Although no one on this Web site knows I exist, I'm the missing link in their pain. I feel something dark in the center of my chest. I should've figured this day would be a disaster—whoever heard of thinking on a Saturday?

For several minutes, I face the blank screen, then gather my courage and begin typing my own entry.

Dear Susan,

What were you thinking? You obviously had friends and family who loved you, people more important than some two-year-old you just met. I've seen photos of me at that age; I was cute, but not THAT cute.

I guess what weighs on me most is this: Am I supposed to grow up to be some guy who stops wars or creates new energy sources just because you saved me? Can I still be a normal kid who makes a lot of mistakes, maybe even MORE mistakes than the average kid? I guess what I really want to say is: I didn't ask you to save me, but I'm glad you did.

I hit “enter” and watch my note disappear into time and space.

Movies Run in the Family

I make a deal with Margot: If I read the first chapter of one of my summer reading books, she'll give all the Mustangs a break and get us out of Fraction Friday. As much as I don't want to read one of the books, I
really
don't want to have some fake contest with one of the other camp groups about fractions and percentages.

I settle on my bed with Bodi and try the whole movie thing Margot taught Carly and me a few weeks ago. It's harder to do without Margot here, but I take my time, trying to picture every little detail of the story. I even try to predict what might happen in the next scene. I make it halfway through the chapter before I have to take a break.

Bodi puts his front paws on my chest, and I soak in the cool breeze coming from the open windows. I grab my markers and sketchbook and check out all the illustrations I've done so far this summer. As I look through the drawings, I get an idea. I hold the book in one hand and flip through the pages like one of those old flip-o-ramas and suddenly the story of my summer appears like a movie: Mom vaulting over the laundry, me rummaging through the attic.

I feel a little like Carly, eager to find a teacher, because I can't wait to show Margot my vocabulary word flip-o-rama. But there's someone else I have to show first.

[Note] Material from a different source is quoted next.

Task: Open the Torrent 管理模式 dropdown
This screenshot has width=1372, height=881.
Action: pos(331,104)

Dad is whacking weeds alongside the driveway when I show him my new invention. He pulls off his headphones, wipes the sweat from his hands, and flips through the book himself.

“I used to make these all the time when I was your age,” he says. “I wish I'd thought of it as a way to study vocabulary words. Would've saved Mrs. Patrick from yelling at me all the time.”

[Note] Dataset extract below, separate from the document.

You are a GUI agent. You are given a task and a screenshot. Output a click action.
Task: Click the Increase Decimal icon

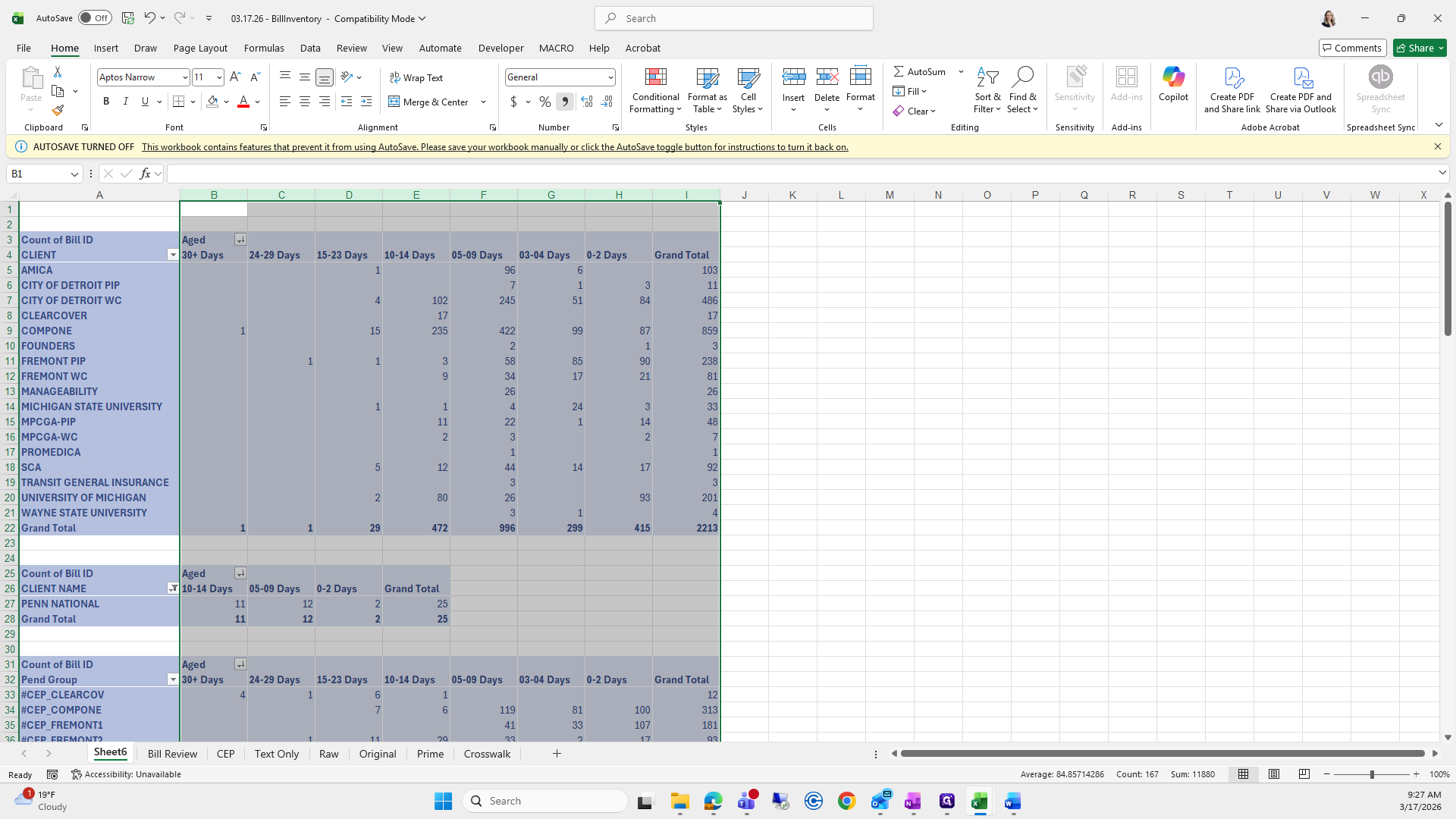[x=586, y=102]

I wipe the edges of my sketchbook, which are already smudgy from Dad's hands.

“Makes you really want to get going on that assigned reading and fill the whole book with new words,” he says.

And just like that, my fun new invention becomes contaminated by work. I go back inside to put away my pad. The attic is steaming hot, but I find the boxes of Christmas ornaments and lights, then get Henry from down the street. We decorate the trees and shrubs in the front yard, even up the trunk of the palm tree near the driveway. I plug the whole thing in, and we sit back and watch the blinking lights.

It would make a great scene for my flip-o-rama—if I ever decide to draw again.